La contribution Delalande a été instituée en 1987, au moment de la suppression de l'autorisation administrative de licenciement. La loi du 10 juillet 1987, modifiant le code du travail et relative à la prévention et à la lutte contre le chômage de longue durée, a instauré cette cotisation supplémentaire. Elle est dite « contribution Delalande », du nom de l'auteur de l'amendement qui l'a créée, M. Jean-Pierre Delalande, député du Val-d'Oise : elle est due par l'employeur pour toute rupture du contrat de travail d'un salarié âgé de plus de cinquante ans.
A l'origine, le montant de cette cotisation versée au régime d'assurance chômage de l'UNEDIC était fixé à trois mois de salaire brut.
En 1992, le Gouvernement décida d'augmenter une première fois cette cotisation et de la moduler selon un barème progressif, en fonction de l'âge du salarié licencié et de la taille de l'entreprise concernée.

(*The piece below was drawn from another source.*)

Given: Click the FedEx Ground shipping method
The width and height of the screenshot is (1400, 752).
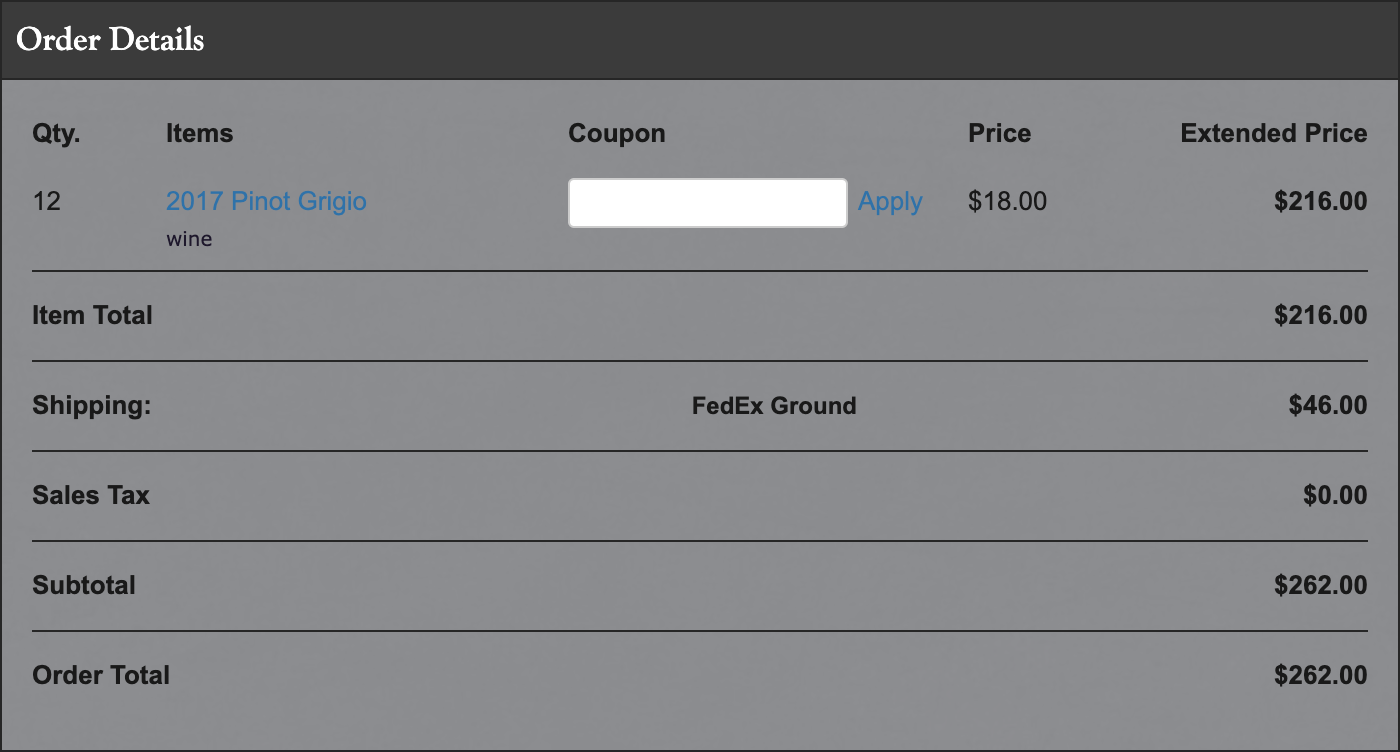Looking at the screenshot, I should [774, 406].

Conformément à ce qu'avait annoncé à l'Assemblée nationale Mme Martine Aubry, ministre de l'emploi et de la solidarité, le 10 novembre dernier, cette cotisation a de nouveau été augmentée à compter du 31 décembre 1998.

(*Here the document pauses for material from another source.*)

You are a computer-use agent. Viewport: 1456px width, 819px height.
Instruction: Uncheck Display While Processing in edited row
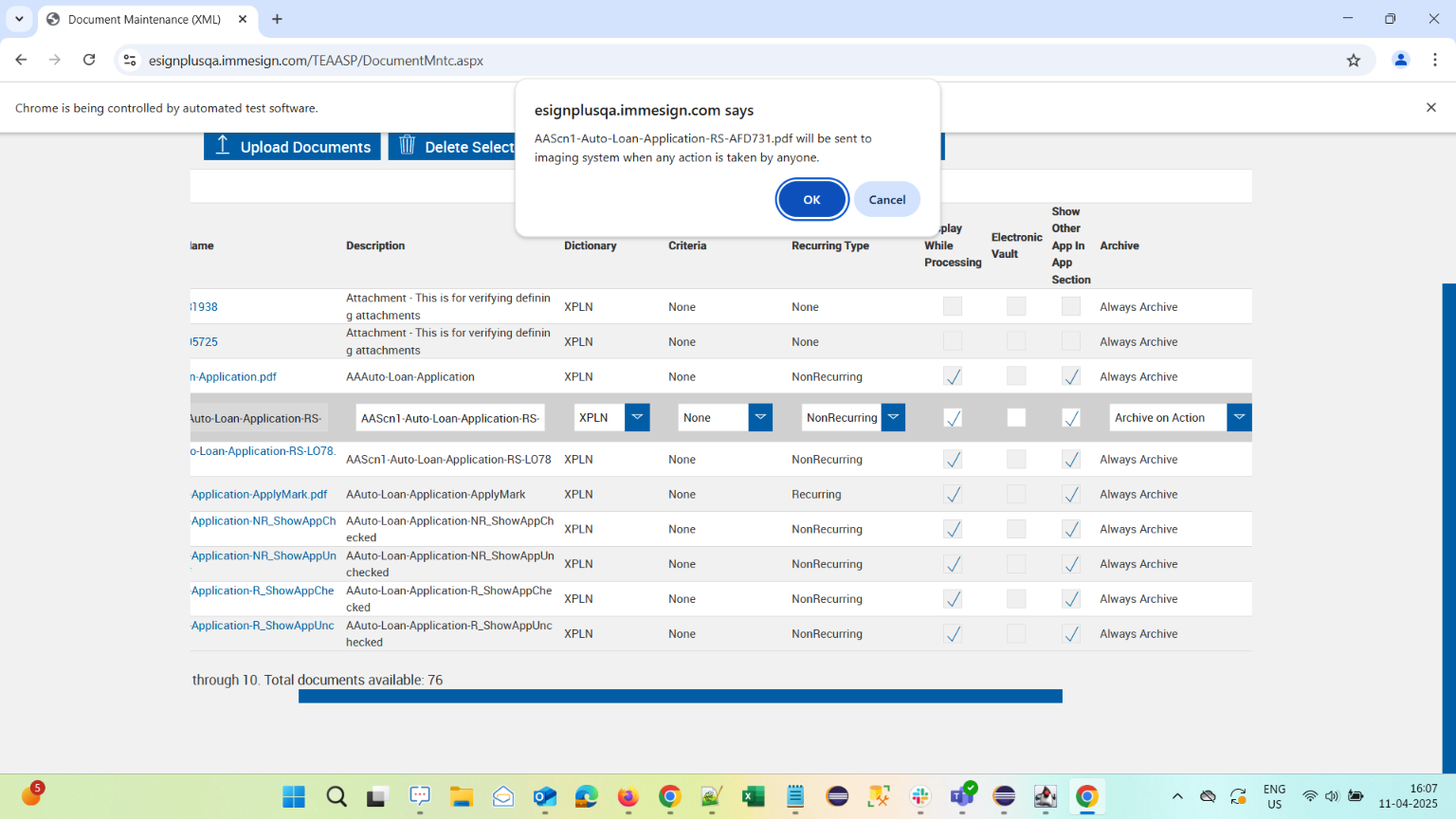953,417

Le nouveau taux de la contribution, fixé par le décret n° 98-1201 du 28 décembre 1998, est progressif. De deux mois de salaire brut à cinquante ans, il passe à douze mois de salaire brut à cinquante-six ans et cinquante-sept ans, et il est ensuite dégressif à partir de cinquante-huit ans.
Le nouveau barème procède, pour l'essentiel, à un doublement - voire, dans certains cas, à un triplement - de la contribution Delalande.
Les entreprises de moins de cinquante salariés restent assujetties au barème antérieur et les entreprises de moins de vingt salariés continuent à être exonérées de la contribution pour la première rupture de contrat de travail d'un salarié âgé d'au moins cinquante ans dans une période de douze mois.
Demeurent, en outre, exclus du champ d'application de la contribution, comme précédemment, les salariés qui, lors de leur embauche intervenue après le 9 juin 1992, étaient âgés de plus de cinquante ans et inscrits depuis plus de trois mois comme demandeurs d'emploi.
La présente proposition de loi soumet à la contribution Delalande la rupture des contrats de travail des salariés ayant adhéré à des conventions de conversion et le licenciement des salariés ayant refusé le bénéfice d'une préretraite FNE. Ces deux cas d'exonération sont, en effet, considérés par le Gouvernement et par les auteurs de la proposition de loi - encore qu'il n'y ait pas de grande différence entre ces derniers et le Gouvernement - comme deux « failles » du dispositif. La proposition de loi est d'ailleurs présentée par le Gouvernement comme le complément indispensable du doublement de la contribution Delalande.
Le doublement et l'extension de la contribution Delalande devraient générer des recettes supplémentaires. Cette contribution a ainsi rapporté, en 1997, 1,7 milliard de francs à l'UNEDIC. Selon les estimations de cet organisme, son doublement et son extension devraient générer 1,4 milliard de francs de recettes supplémentaires.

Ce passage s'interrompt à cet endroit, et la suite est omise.